Hanoch and Alex reinvent Huberman’s vision of a teacher “who is always busy, creating or repairing learning activities of different kinds with a distinctive style or signature”.
Bricolage is not a second best solution neither for the teachers or the students but has to be central to creative thinking. In the words of Seymour Papert, “bricolage is a way to learn and solve problems by trying, testing, playing around”.
How do we combine “bricolage” and technology?
The bricoleur-teacher stimulates creativity in the classroom, in a much more powerful and sustainable way than through the use of technology alone. Jim Groom, in his evocation of The Glass Bees, reminds us that “teaching and learning are not done by technology, but rather people thinking and working together”.
In his article ‘Mashing up the Institution’, Hanley argues that the bricoleur-teachers will have to disrupt existing representations of teaching and learning by asking “students to make meaning through new conjunctions of sound, image, and text”.
Hanley asks what happens when teachers within public school systems think of themselves as bricoleurs rather than the users and clients of sophisticated Learning Management System that are increasingly used in schools to connect with students and parents.

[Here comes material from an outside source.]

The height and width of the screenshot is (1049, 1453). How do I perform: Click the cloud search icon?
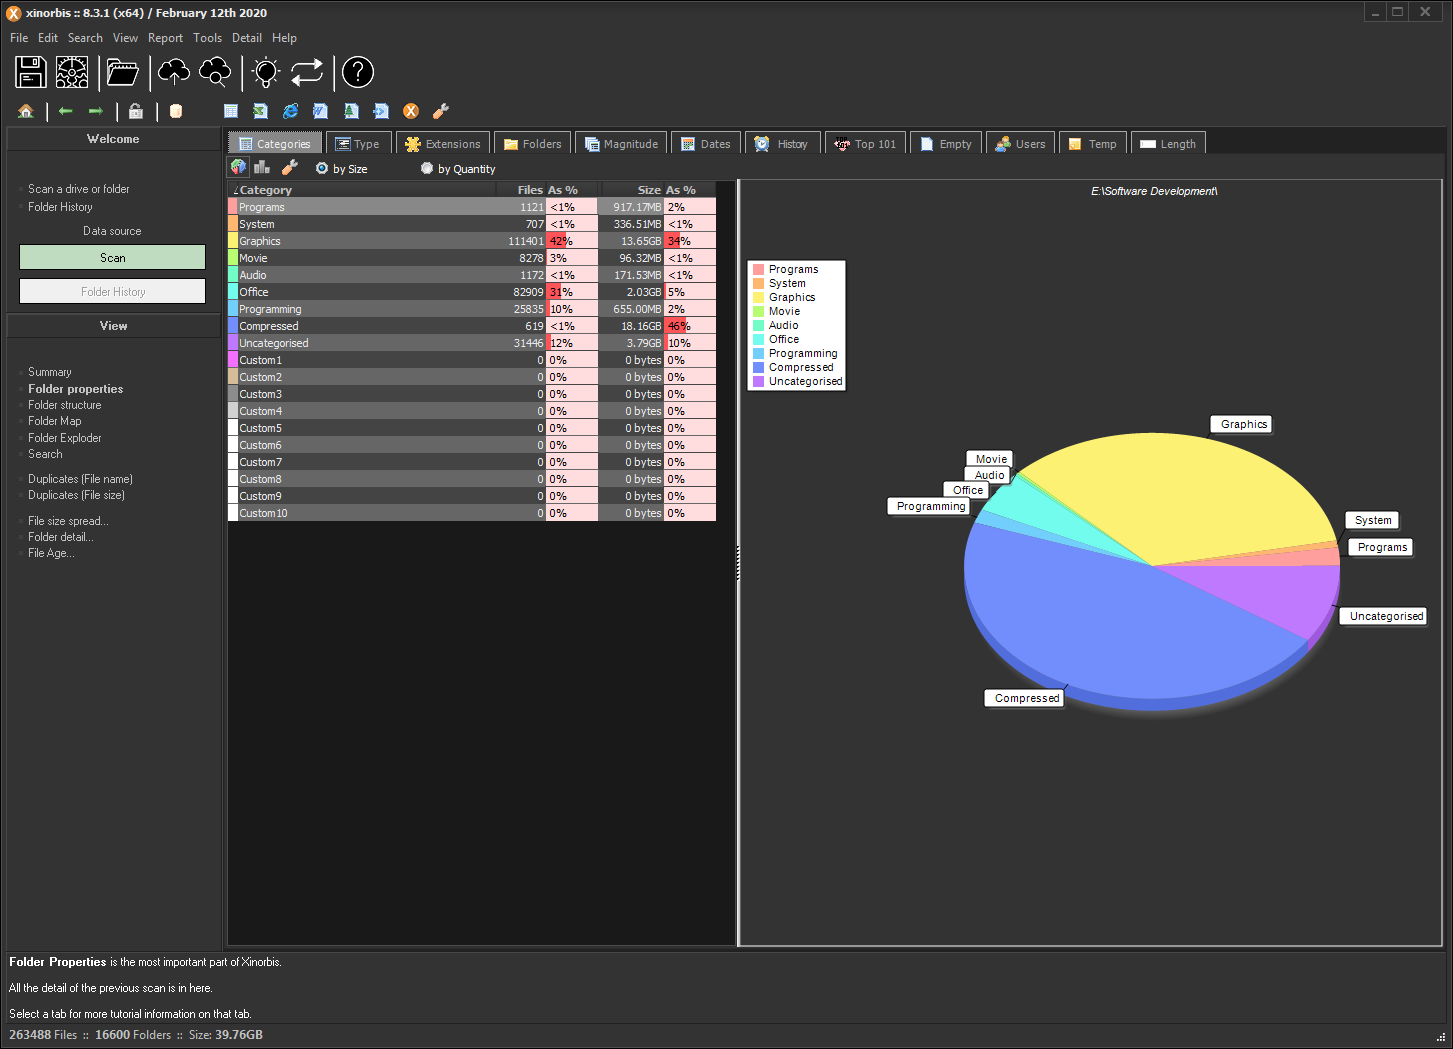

And he answers: “we’ll have to abandon our institutional identities as users and clients to embrace more inventive, experimental, self-conscious identities”.
The bricoleur-teacher will emerge as a strong figure in these times of changes when technology tries to make its way in the classroom and when at the same times schools face lack of resources and “the daily scramble for a dry-board marker that still has some ink in it.”
Teachers can no longer be seen, as Eileen Honan states it, as “policy-users who compliantly follow instructions and programs laid down by policy developers” but as “bricoleurs” that design artisanal solutions that will fit individual and community needs.
In the end the teacher bricoleur is the true innovator, the closest representation of a teacher entrepreneur.
And the good news is that there are many of them!
 Huberman: the model of the independent artisan in teachers’ professional relations in: J.W. Little & M W. McLaughlin (Eds) Teachers’ Work : individuals, colleagues, and contexts (New York, Teachers College Press) 1993
This post is a revised version of a text published in this blog in June 2013.